Czasy kryzysu, a właściwie kryzysów (społecznego rozpadu, ekologicznej degradacji i ekonomicznej zapaści) dają szanse na przemyślenie na nowo dotychczasowych dróg rozwoju i podjęcie decyzji o rezygnacji z niezrównoważonych dróg rozwoju. By nowo obrana droga była pozbawiona błędów, od których trzęsący się obecnie w posadach paradygmat rozwojowy wręcz się roił, należy osadzić ją na jednej z uniwersalnych, pobudzających społeczną wyobraźnię wartości. Ponieważ jednak skażone zostały one istniejącym, neoliberalnym porządkiem, sukces w tej dziedzinie zależy w dużej mierze na ponownym napełnieniu opacznie wykorzystywanych pojęć. Jednym z nich - bodaj najbardziej poobijanym - jest wolność, która zasługuje na znacznie więcej, niż na opieraniu na jej bazie polityki, pozbawiającej możliwości realnego wyboru olbrzymie grupy ludności tak w skali globu, jak i poszczególnych społeczeństw.

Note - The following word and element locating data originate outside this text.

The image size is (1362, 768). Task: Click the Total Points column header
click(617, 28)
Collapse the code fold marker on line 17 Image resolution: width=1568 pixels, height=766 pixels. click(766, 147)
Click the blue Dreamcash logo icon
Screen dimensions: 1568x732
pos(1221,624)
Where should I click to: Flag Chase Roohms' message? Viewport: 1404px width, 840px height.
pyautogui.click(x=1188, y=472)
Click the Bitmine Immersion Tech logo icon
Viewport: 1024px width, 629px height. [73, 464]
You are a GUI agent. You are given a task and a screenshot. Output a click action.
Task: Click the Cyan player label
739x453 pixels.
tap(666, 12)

Do tej pory wolność utożsamiano z raptem jedną, ważną, aczkolwiek nie najważniejszą dziedziną ludzkiej aktywności - z ekonomią. Dzięki temu uznano ją za obiektywną naukę ścisłą, która wszelkimi sposobami starała się udowodnić, że jedyną słuszną drogą rozwoju jest jak najmniej podatków, regulacji i innych "socjalistycznych bzdur". Bardzo szybko okazało się, że takie zupełnie niezgodne z prawdą pojmowanie rzeczywistości (na Zachodzie ekonomię wykłada się w obrębie nauk humanistycznych, a ludzka psychika i olbrzymia ilość zmiennych gospodarczych uniemożliwia stworzenie niezawodnych modeli ekonomicznych, działających niczym szwajcarski zegarek). Publiczne monopole zaczęto zastępować prywatnymi oligopolami, a poziom koncentracji kapitału i korporacyjnego lekceważenia praw człowieka (chociażby poprzez outsourcing i delokalizację produkcji) umożliwił krytyczną refleksję na temat rzeczywistości.
Dziś nadal - w Polsce szczególnie - walczyć trzeba z przekonaniem, że wolność zabierają nam podatki, zapinanie pasów i ochrona środowiska. Dotychczas mocno zakorzenione stereotypy, umożliwiające wybór między Bogiem a Rynkiem, w obliczu kryzysów zaczynają się dezaktualizować. Nagle okazuje się, że pod przykrywką "wolności" ukrywały się egoistyczne interesy beneficjentów społecznych nierówności i nieuczciwej gry na lokalnych i globalnych rynkach. Niekontrolowana akumulacja ograniczyła konkurencję, zmniejszyła ilość graczy rynkowych i utrudniła sytuację i tak słabszej strony, czyli konsumentek i konsumentów. Wystarczy wspomnieć, jak relatywnie niewielką możliwość wyboru ideowego mamy na zdominowanym przez trzech graczy na rynku telewizyjnym i o zanikaniu lokalnych rozgłośni radiowych, wobec którego to zjawiska Krajowa Rada Radiofonii i Telewizji pozostaje zupełnie obojętna.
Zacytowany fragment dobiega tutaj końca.